Sorri agradecida. Sentia que, de alguma forma, Fabrizio confiava muito naquela mulher e eu poderia fazer o mesmo.
Fabrizio Castelli
Desde que saí de casa, fiquei com a imagem de Beatrice em minha mente. Por mais que eu devesse me concentrar nos papéis à minha frente, eu ainda queria estar com ela. Mas fazer isso me traria grandes problemas.
Eu estava mergulhado em mapas e números, estudando as melhores rotas para o próximo carregamento. Rafaelle, meu conselgiere, não escondia seu olhar preocupado.
- Pare de me olhar dessa maneira. Fale logo o que passa na sua mente - ordenei.
- Chefe, não poderia te dizer isso, afinal são suas escolhas... mas... - ele parou de falar quando o encarei, lançando um olhar de advertência.
- Cuidado com o que vai falar. Sempre te dei liberdade, somos amigos. Mas ainda sou seu superior.
- Sei disso, chefe. Mas vou falar como amigo. Acho que a garota vai te trazer problemas bem difíceis de resolver. Talvez fosse melhor mandá-la para outra cidade e...
Levantei o dedo em um sinal para que se calasse e ele prontamente atendeu.
- Vou afastá-la quando for o momento, quando eu tiver certeza de que ela não corre risco algum.
Como se fosse uma advertência do próprio destino, o meu telefone tocou.

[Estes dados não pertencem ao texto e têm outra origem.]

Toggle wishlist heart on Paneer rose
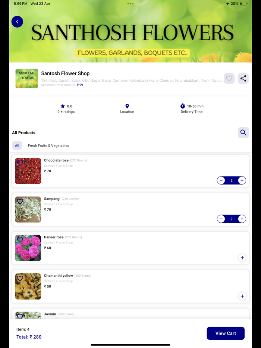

O display mostrava um número que eu aprendera a reconhecer e a evitar quando possível.
Era Eleonora.
Suspirei, considerando a possibilidade de ignorar a chamada. Mas, sendo ela filha de Don Alberto Caruso, eu sabia que evitá-la poderia me custar caro.
O toque era insistente. Então, com uma resignação pesada, atendi.
- Fabrizio, você não pode estar falando sério. Paris é a cidade do amor, e você se recusa a ir comigo? - A voz dela era um misto de incredulidade e indignação.
- Eleonora, já discutimos isso. Estou ocupado com negócios.
- Negócios que podem esperar. Você é meu noivo, deveria querer passar tempo comigo.
Deveria, mas não queria. A mera ideia de passar mais tempo com Eleonora do que o estritamente necessário era insuportável, especialmente agora que eu havia conhecido alguém tão diferente.
- Não posso simplesmente largar tudo, Eleonora. E você sabe como seu pai é meticuloso com esses negócios.
- Meu pai também acredita no valor da família, Fabrizio. É por isso que ele está organizando uma festa na próxima semana. Uma festa que você vai comparecer.
- Uma festa, é?
- Sim. Um jantar, para ser mais exata. Vou querer você ao meu lado.
A tensão se acumulava em mim como uma tempestade prestes a explodir.
- Vou considerar sua proposta - disse finalmente, sentindo cada palavra pesar na minha boca.
- Vou levar isso como um sim.
Ela desligou antes que eu pudesse responder. Deixei o telefone na mesa, olhando para ele como se pudesse incinerá-lo com o olhar. Voltando aos mapas, percebi que a rota que antes parecia tão clara agora estava ofuscada por irritação e frustração.
Eu me perguntava como minha vida teria sido se as escolhas que fiz fossem realmente minhas. Se eu pudesse estar com quem eu quisesse, ir para onde eu desejasse, sem o peso de obrigações familiares e promessas vazias.
Mas essas perguntas eram perigosas na malavita e eu não tinha o luxo de me perder nelas. Por enquanto, estava preso nesta teia, ligado a uma mulher que eu não suportava, preso em uma vida que cada vez mais parecia um castigo.
Assim, com o coração pesado e a mente atormentada, voltei ao trabalho. Porque, no final das contas, trabalho era tudo que eu tinha. Pelo menos até a festa da próxima semana.
O telefone tocou novamente, mas dessa vez eu não olhei para ver quem era. Deixei tocar enchendo o ambiente com sua melodia insistente, um lembrete cruel da vida que eu havia aceitado.
Eu só podia esperar que, de alguma forma, encontrasse uma saída antes que fosse tarde demais. Eu tinha meus planos, estava trabalhando neles, mas era tudo incerto, além de ser muito arriscado.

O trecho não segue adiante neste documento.